### WHAT TO WORK ON
Where does "input" occur in the listing? Copy every line that holds it.

*** Opening of THE DATA ***

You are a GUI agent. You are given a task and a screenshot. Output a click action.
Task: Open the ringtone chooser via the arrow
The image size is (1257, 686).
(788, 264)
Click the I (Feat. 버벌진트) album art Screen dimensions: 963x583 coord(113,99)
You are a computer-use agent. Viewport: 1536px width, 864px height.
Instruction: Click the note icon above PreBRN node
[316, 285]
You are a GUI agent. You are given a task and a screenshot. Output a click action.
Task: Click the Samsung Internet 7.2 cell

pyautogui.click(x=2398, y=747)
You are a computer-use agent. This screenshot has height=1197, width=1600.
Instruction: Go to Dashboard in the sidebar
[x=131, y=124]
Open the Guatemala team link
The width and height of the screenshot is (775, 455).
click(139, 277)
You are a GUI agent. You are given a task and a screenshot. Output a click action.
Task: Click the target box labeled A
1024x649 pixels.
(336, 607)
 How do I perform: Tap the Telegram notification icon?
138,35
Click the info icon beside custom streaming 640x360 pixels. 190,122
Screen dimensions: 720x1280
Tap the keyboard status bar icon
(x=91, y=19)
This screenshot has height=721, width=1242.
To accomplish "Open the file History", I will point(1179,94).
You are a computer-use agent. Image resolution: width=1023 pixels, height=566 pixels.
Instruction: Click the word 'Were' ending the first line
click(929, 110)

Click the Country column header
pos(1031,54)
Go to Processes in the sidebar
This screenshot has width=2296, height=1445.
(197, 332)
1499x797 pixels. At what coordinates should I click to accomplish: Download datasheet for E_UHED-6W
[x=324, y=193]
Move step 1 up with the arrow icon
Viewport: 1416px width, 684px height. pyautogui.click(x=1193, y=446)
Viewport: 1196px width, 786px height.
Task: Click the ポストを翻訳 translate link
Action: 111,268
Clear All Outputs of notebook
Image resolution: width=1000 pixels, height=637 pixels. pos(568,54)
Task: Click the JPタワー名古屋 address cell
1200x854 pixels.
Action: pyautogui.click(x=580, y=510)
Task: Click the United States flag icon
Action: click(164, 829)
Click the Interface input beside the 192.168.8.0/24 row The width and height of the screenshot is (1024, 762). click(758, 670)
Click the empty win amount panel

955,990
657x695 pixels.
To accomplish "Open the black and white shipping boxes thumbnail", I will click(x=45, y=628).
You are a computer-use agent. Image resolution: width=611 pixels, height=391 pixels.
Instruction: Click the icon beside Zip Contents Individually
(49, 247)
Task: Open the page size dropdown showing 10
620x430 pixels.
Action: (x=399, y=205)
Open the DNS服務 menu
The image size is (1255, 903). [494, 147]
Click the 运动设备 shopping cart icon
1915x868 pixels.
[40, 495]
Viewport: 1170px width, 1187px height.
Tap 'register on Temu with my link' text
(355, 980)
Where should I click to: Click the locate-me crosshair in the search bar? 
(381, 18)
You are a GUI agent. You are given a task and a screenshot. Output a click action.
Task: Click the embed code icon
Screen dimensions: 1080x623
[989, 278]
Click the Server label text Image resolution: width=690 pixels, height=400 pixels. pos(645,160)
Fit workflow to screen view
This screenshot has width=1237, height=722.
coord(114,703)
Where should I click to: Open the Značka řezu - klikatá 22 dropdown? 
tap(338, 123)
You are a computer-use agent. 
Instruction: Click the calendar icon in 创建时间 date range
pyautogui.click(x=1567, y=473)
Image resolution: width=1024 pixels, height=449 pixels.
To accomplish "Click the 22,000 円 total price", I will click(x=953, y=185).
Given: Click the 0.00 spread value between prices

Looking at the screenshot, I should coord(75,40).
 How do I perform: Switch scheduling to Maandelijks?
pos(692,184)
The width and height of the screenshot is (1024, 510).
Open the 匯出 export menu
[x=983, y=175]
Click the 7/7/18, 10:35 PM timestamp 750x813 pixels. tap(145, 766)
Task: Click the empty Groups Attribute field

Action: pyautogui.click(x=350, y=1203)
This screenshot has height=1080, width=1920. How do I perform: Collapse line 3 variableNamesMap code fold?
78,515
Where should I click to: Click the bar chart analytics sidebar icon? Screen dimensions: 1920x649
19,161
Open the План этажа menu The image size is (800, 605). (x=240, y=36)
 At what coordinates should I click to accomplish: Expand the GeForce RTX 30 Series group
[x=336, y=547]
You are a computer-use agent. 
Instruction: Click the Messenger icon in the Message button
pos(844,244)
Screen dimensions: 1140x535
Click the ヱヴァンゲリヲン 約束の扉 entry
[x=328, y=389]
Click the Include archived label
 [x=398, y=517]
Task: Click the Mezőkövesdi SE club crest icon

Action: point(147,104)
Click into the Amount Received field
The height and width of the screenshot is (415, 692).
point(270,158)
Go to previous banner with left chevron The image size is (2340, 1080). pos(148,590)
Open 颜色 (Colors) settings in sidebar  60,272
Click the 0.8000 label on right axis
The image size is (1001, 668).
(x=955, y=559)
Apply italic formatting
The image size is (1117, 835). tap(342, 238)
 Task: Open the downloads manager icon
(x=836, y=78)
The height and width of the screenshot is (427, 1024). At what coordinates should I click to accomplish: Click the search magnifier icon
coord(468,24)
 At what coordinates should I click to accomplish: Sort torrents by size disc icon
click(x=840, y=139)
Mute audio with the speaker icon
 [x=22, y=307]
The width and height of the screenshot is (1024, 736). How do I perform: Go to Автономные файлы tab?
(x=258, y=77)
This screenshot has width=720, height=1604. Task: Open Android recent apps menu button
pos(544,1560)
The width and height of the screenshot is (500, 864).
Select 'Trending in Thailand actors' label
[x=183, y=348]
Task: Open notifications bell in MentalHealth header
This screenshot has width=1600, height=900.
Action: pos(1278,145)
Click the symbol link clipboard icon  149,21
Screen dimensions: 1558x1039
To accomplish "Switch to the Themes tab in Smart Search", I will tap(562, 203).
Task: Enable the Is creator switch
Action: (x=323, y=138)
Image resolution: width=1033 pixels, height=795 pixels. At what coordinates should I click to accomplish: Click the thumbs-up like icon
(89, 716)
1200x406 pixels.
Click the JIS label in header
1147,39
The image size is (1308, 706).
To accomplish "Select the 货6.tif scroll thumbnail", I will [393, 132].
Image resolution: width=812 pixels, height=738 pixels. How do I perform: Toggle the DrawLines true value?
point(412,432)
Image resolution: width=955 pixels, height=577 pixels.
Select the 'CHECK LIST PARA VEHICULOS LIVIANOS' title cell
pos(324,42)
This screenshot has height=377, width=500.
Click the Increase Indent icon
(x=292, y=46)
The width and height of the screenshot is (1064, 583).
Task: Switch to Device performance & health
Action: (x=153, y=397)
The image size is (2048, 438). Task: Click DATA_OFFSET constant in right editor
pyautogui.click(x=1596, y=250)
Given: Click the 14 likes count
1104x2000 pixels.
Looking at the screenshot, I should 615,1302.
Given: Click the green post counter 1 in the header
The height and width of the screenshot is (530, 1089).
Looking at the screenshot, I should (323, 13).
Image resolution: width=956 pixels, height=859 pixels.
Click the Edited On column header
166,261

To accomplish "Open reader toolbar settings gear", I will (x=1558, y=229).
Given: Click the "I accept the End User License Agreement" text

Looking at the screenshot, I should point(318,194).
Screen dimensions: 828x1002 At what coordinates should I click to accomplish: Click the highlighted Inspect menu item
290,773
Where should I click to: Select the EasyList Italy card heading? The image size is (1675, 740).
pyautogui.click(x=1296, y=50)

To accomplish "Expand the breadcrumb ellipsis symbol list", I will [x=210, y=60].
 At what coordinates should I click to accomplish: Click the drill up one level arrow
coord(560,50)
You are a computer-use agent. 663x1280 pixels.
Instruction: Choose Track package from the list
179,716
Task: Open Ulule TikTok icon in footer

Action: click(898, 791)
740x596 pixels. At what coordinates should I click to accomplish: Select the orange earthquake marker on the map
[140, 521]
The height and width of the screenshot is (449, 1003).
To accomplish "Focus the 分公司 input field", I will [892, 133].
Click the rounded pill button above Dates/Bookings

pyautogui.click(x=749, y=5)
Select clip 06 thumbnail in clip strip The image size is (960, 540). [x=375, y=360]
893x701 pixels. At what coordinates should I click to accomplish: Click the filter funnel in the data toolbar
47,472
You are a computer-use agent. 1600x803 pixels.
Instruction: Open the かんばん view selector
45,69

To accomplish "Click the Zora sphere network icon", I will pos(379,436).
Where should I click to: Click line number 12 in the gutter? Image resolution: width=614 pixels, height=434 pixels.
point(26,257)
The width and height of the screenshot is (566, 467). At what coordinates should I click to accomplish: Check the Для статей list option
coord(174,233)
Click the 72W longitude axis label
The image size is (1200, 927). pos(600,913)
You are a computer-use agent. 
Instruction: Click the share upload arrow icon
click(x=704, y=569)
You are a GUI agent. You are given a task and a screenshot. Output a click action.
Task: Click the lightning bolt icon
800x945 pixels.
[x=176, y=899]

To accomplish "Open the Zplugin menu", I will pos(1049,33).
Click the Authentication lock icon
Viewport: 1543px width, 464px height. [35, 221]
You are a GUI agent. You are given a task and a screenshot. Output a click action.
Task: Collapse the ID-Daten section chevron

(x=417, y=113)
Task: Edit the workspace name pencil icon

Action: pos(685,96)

*** Close of THE DATA ***

### RESPONSE
Click the Interface input beside the 192.168.8.0/24 row The width and height of the screenshot is (1024, 762). click(758, 670)
To accomplish "Focus the 分公司 input field", I will [892, 133].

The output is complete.